A commenter suggested that the FDIC should reduce the 120-day period in these provisions to 60 days because during this period, banks are subject to penalties and restrictions that can adversely affect operations. The FDIC believes that the 120-day time frame contained in these provisions is appropriate. As discussed above, formal enforcement actions are reviewed by high-level FDIC officials prior to their initiation. The 120-day time period appropriately balances the need for adequate review of enforcement actions with institutions' desire to promptly appeal material supervisory determinations.

IV. Structure of the Appellate Process

Commenters also addressed the structure of the appellate process. One commenter stated that the FDIC should employ an independent review process that is not confined exclusively to agency officials. The FDIC is mindful of the commenter's concern but concludes that review by high-level officials who were not involved in the determination at issue and do not report to the official who made the determination is consistent with the Riegle Act, which provides for an intra-agency appellate process. The SARC is comprised of high-level officials, including one inside member of the FDIC's Board of Directors, who is designated the SARC Chairperson, and one deputy or special assistant to each of the inside Board members who are not designated as the SARC Chairperson. Furthermore, the amended Guidelines are specifically intended to provide institutions with broader avenues of redress with respect to material supervisory determinations. The FDIC also provides an informal process for review at the Division Director level of any matters that are not covered by an existing FDIC appeals or administrative process, such as the SARC appeals process or the administrative enforcement process. See FIL-51-2016 (July 29, 2016). Institutions may use this informal process to address, for example, concerns about FDIC staff processing of applications before a final decision is made.

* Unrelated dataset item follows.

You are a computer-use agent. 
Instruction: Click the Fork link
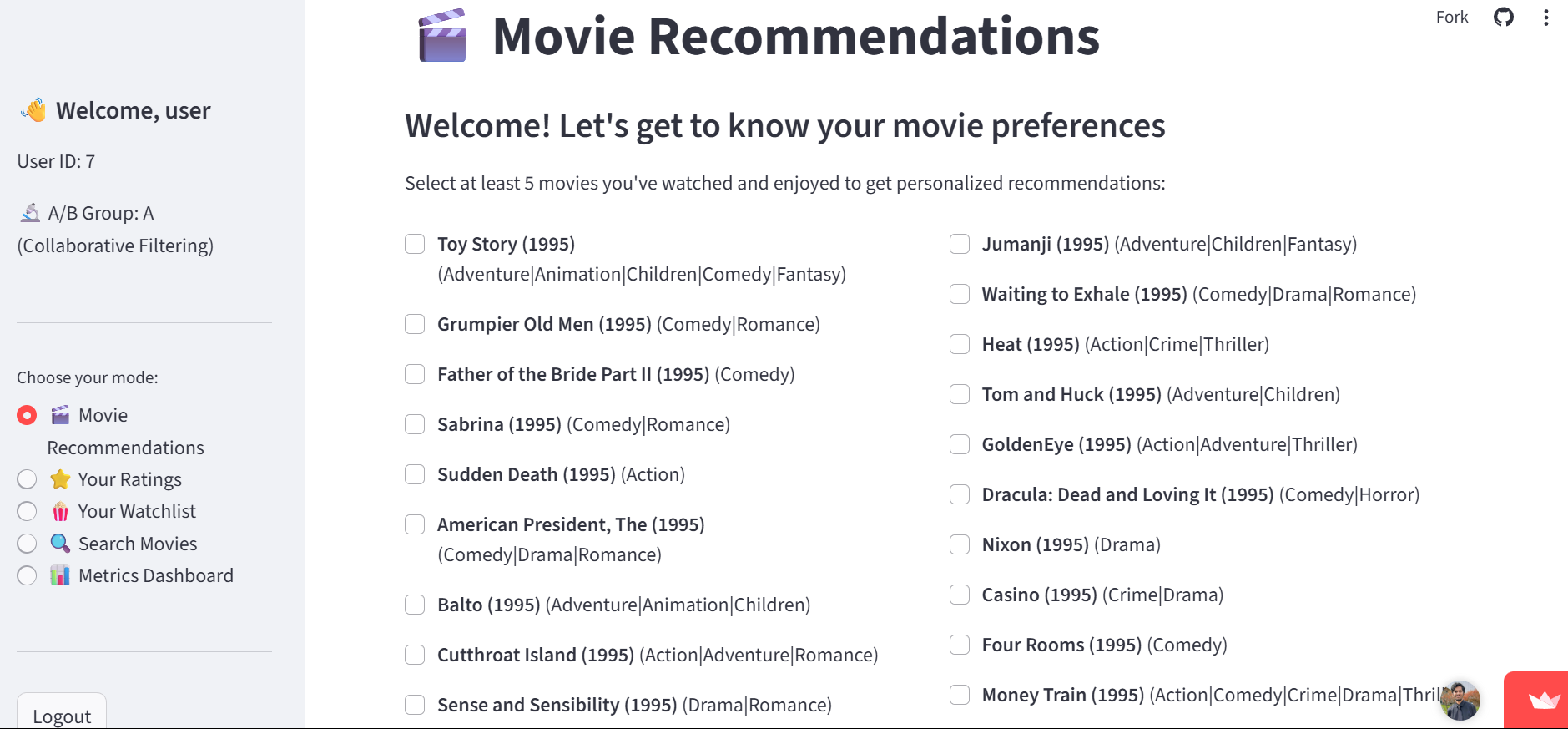tap(1451, 17)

A commenter suggested that under the Guidelines, initial appeals should be filed with the SARC, which is outside the supervision structure, rather than with the Division Director. The commenter noted that the OCC allows institutions to file appeals with its Ombudsman. The FDIC's experience in administering the appellate process, however, suggests that Division-level review resolves issues, narrowing the matters in dispute prior to SARC review or eliminating the need for an appeal to the SARC. Division-level review also ensures that the arguments are more fully developed for SARC review and allows the Division Director to correct errors and maintain consistency across the organization.

The same commenter stated that if the FDIC retains Division-level reviews, it should increase the transparency of those reviews by publishing Division Directors' decisions. Division Directors conduct their reviews on an expedited basis, issuing written determinations on institutions' requests for review within 45 days of receipt of the request. However, the FDIC believes that the transparency of the process could be enhanced by providing institutions with additional information regarding Division-level reviews. Accordingly, the amended Guidelines provide for publication of annual reports on Division Directors' decisions with respect to institutions' requests for review of material supervisory determinations.

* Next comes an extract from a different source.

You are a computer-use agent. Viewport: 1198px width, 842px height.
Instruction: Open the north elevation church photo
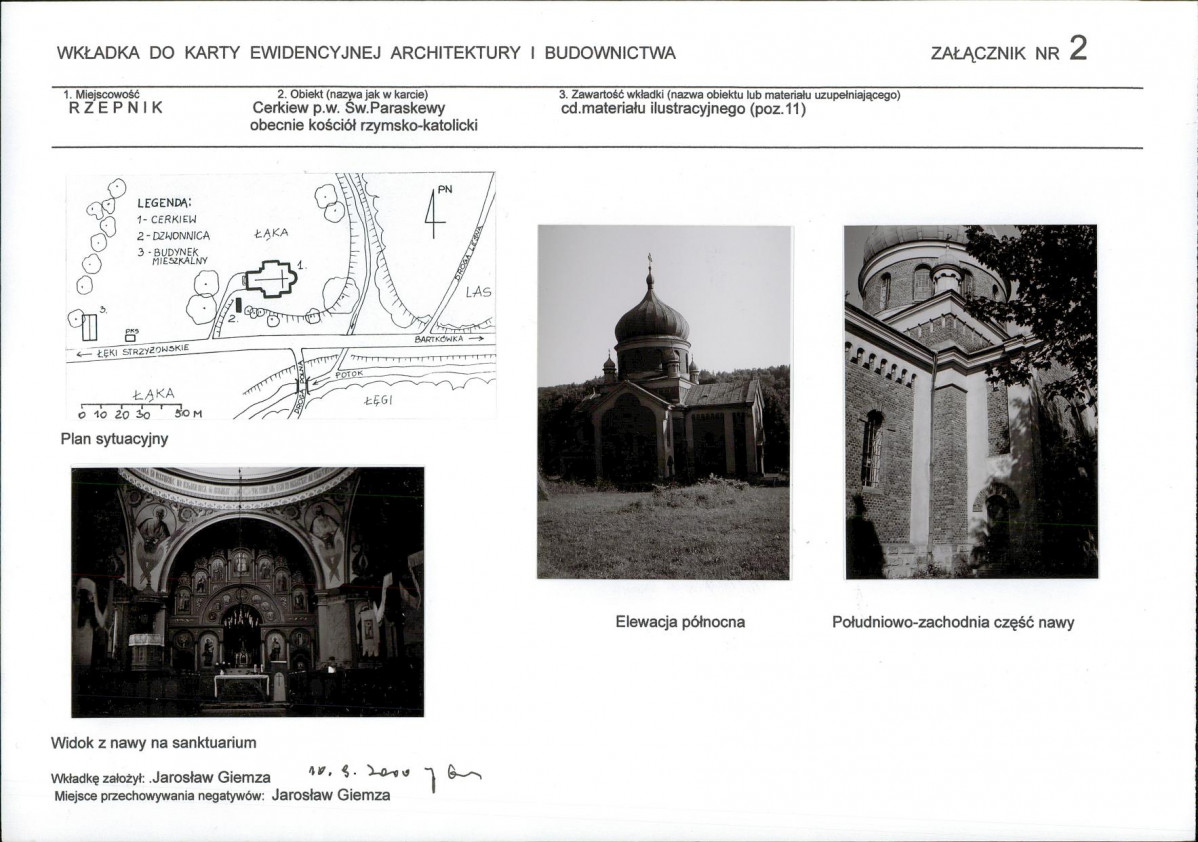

A commenter stated that the FDIC should clarify that SARC decisions may be appealed to the federal courts of appeal. The FDIC notes that because supervisory decisions are entrusted to agency discretion, SARC decisions are not appealable.

V. Standard of Review

Commenters also addressed the standard of review that applies to appeals filed under the Guidelines. A commenter stated that the proposed amendments to the Guidelines did not address the high standard of review banks must meet when seeking redress. Another commenter stated that the FDIC should apply a de novo standard of review to appeals rather than the current standard, which the commenter believes is too deferential to examiners. Pursuant to Section M of the Guidelines, the SARC reviews appeals for “consistency with the policies, practices, and mission of the FDIC and the overall reasonableness of, and the support offered for, the positions advanced.” The SARC's balanced approach includes review of the evidence and arguments presented by both Division staff and the appealing institution. In addition to submitting written materials, an institution is generally invited to make an oral presentation before the SARC and explain its positions on the issues raised in the appeal. The FDIC believes that this approach is reasonable and enables institutions to obtain a full and fair review of material supervisory determinations.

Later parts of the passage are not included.